Colorado Parks and Wildlife is collaborating with local partners to ensure a safe and organized welcome back to visitors. Campgrounds at Colorado State Parks will begin to reopen May 12, with a phased reopening that will occur across the park system in coordination with park managers and local officials.
Cabins, yurts, tipis, group facilities, and other reservable day-use facilities remain closed until further notice. Families who wish to search for campsites available to reserve should visit www.cpwshop.com and click on “Make a Camping Reservation.” From there, search for a park name or location, type of site, and/or date.

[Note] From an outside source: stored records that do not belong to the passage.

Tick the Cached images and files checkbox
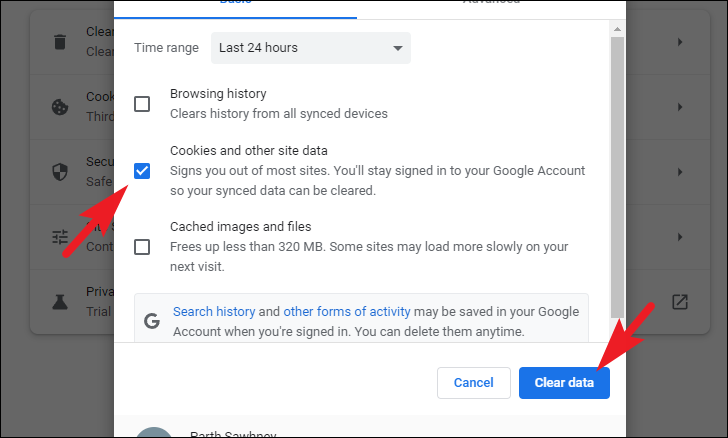728x438 pixels. click(x=142, y=246)
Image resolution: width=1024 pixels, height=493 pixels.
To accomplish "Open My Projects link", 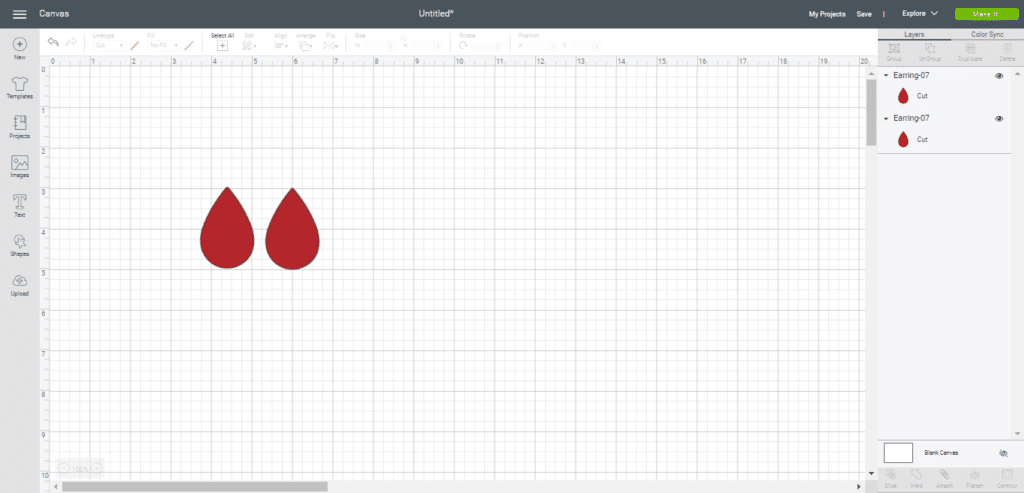I will 827,14.
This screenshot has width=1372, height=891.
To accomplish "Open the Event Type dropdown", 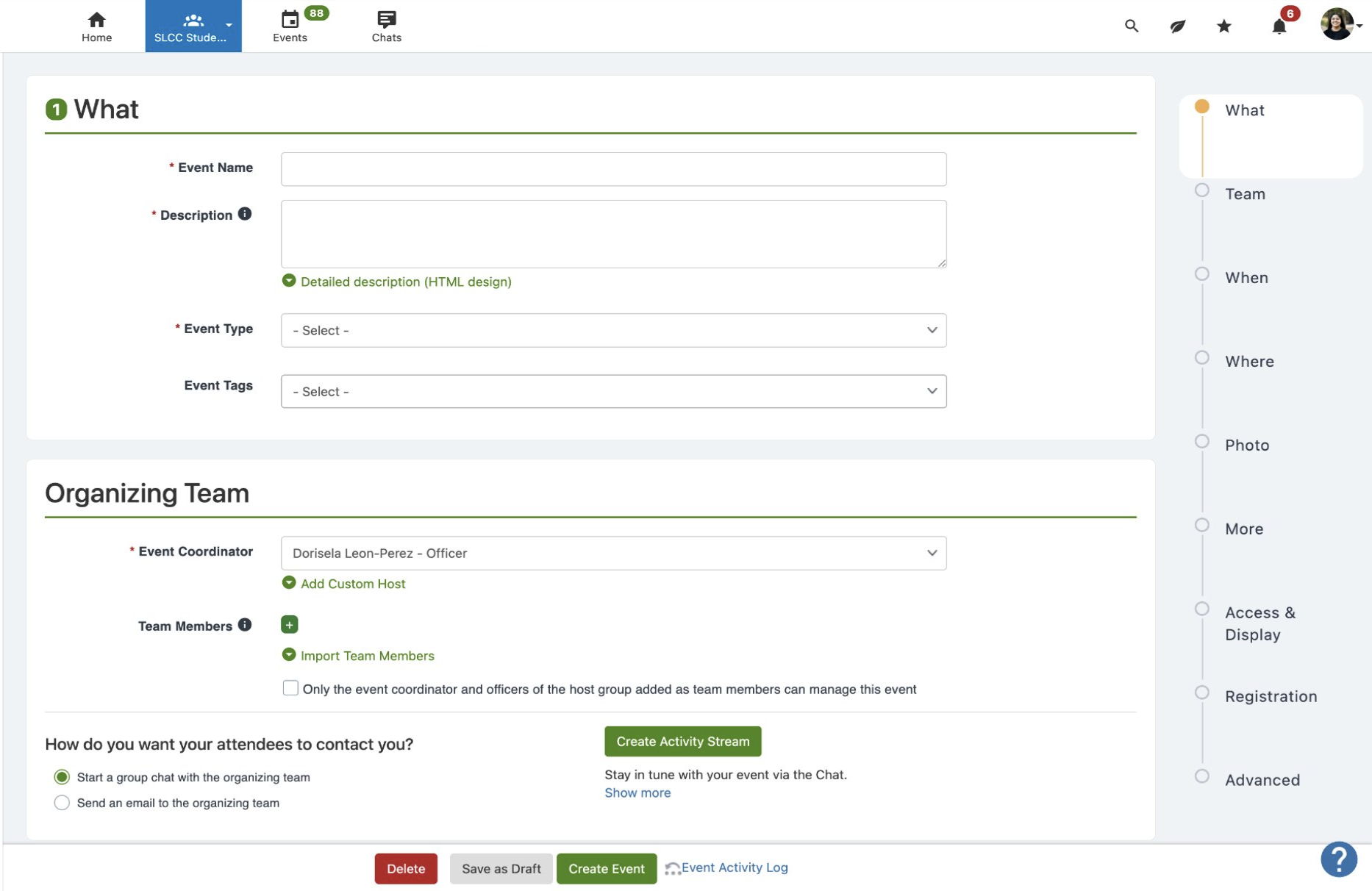I will tap(613, 330).
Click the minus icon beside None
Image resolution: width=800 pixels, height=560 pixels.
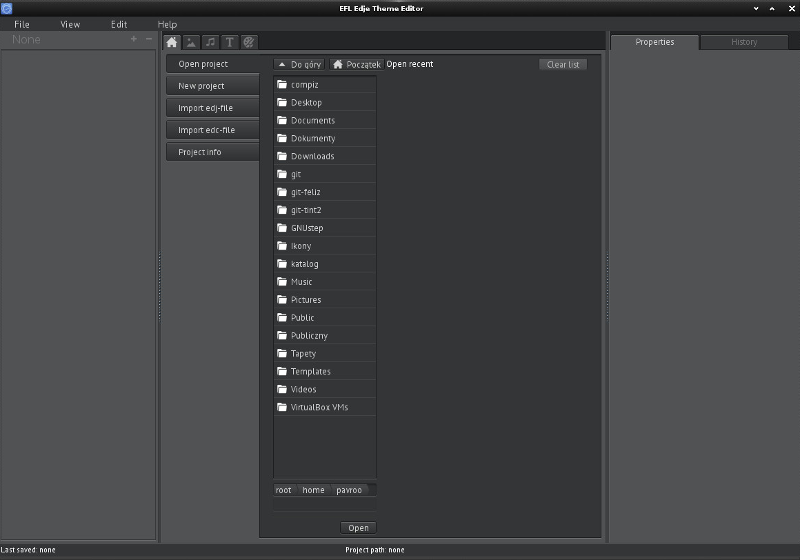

The Colorado Department of Public Health and Environment (CDPHE) recommends that you stay home as much as possible and avoid close contact with others, especially if you are at higher risk of severe illness. If you are camping in your local region, there are several things CPW would like you to consider before you go.
Plan as if you are going to the moon
- You MUST have a reservation. No exceptions.
- Actively practice the 7 Principles of Leave No Trace, which includes Planning Ahead and Preparing.
- Top off your gas tank in your neighborhood to avoid stopping both to and from your camping destination.
- Plan your meals ahead of time. Use a cooler and shop at your local grocery store. Make sure you have all the equipment necessary to cook, consume, and dispose of waste from your meals.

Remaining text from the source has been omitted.